Comparison of the temporal properties of medium latency responses induced by cortical and peripheral stimulation

Sudden foot dorsiflexion lengthens soleus muscle and activates stretch-based spinal reflexes. Dorsiflexion can be triggered by activating tibialis anterior (TA) muscle through peroneal nerve stimulation or transcranial magnetic stimulation (TMS) which evokes a response in the soleus muscle referred to as Medium Latency Reflex (MLR) or motor-evoked potential-80 (Soleus MEP80), respectively. This study aimed to examine the relationship between these responses in humans. Therefore, latency characteristics and correlation of responses between soleus MEP80 and MLR were investigated. We have also calculated the latencies from the onset of tibialis activity, i.e., subtracting of TA-MEP from MEP80 and TA direct motor response from MLR. We referred to these calculations as Stretch Loop Latency Central (SLLc) for MEP80 and Stretch Loop Latency Peripheral (SLLp) for MLR. The latency of SLLc was found to be 61.4 ± 5.6 ms which was significantly shorter (P = 0.0259) than SLLp (64.0 ± 4.2 ms) and these latencies were correlated (P = 0.0045, r = 0.689). The latency of both responses was also found to be inversely related to the response amplitude (P = 0.0121, r = 0.451) probably due to the activation of large motor units. When amplitude differences were corrected, i.e. investigating the responses with similar amplitudes, SLLp, and SLLc latencies found to be similar (P = 0.1317). Due to the identical features of the soleus MEP80 and MLR, we propose that they may both have spinal origins.

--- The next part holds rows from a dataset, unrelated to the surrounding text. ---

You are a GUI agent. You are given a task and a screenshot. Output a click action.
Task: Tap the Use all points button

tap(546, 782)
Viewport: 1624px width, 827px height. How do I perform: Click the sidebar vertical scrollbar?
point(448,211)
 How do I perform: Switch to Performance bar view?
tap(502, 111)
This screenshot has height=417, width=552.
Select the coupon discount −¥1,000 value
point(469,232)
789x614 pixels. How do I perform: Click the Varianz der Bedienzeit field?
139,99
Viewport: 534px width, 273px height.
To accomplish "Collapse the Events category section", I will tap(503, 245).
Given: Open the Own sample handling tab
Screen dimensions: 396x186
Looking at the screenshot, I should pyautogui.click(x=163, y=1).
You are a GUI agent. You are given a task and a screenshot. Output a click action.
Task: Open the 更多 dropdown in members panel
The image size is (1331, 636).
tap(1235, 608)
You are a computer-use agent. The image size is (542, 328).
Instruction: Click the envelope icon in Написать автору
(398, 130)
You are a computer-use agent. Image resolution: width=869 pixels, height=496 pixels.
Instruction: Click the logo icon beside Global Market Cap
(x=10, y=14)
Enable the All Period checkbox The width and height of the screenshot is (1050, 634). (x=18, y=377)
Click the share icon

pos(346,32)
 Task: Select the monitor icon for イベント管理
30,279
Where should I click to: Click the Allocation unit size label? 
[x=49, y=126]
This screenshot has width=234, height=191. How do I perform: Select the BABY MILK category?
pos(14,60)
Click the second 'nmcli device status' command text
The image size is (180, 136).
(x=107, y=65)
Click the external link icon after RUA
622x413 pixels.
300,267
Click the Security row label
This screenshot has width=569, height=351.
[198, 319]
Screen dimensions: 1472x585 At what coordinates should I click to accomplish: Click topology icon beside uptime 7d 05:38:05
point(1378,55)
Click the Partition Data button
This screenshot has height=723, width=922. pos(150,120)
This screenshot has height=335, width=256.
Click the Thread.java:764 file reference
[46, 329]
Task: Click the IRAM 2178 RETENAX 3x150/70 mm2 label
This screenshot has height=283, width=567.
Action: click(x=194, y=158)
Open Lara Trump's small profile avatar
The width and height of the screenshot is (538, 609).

Post-activation depression of primary afferents reevaluated in humans

Amplitude variation of Hoffmann Reflex (H-reflex) was used as a tool to investigate many neuronal networks. However, H-reflex itself is a subject to intrinsic changes including post-activation depression (P-AD). We aimed to investigate P-AD and its implication on motor control in humans. Upon tibial nerve stimulation in 23 healthy participants, peak-to-peak amplitude change of H-reflex was investigated using surface electromyography (SEMG) of soleus muscle. Variety of stimulus intensities, interstimulus intervals (ISIs), voluntary contraction levels/types and force recording were used to investigate the nature of P-AD. We have shown that P-AD was significantly stronger in the shorter ISIs. The only exception was the ISI of 200 msecs which had a weaker P-AD than some of the longer ISIs. Sudden muscle relaxation, on the other hand, further increased the effectiveness of the ongoing P-AD. Moreover, P-AD displayed its full effect with the first stimulus when there was no muscle contraction and was efficient to reduce the muscle force output by about 30%. These findings provide insight about the variations and mechanism of P-AD and could lead to improvements in diagnostic tools in neurological diseases.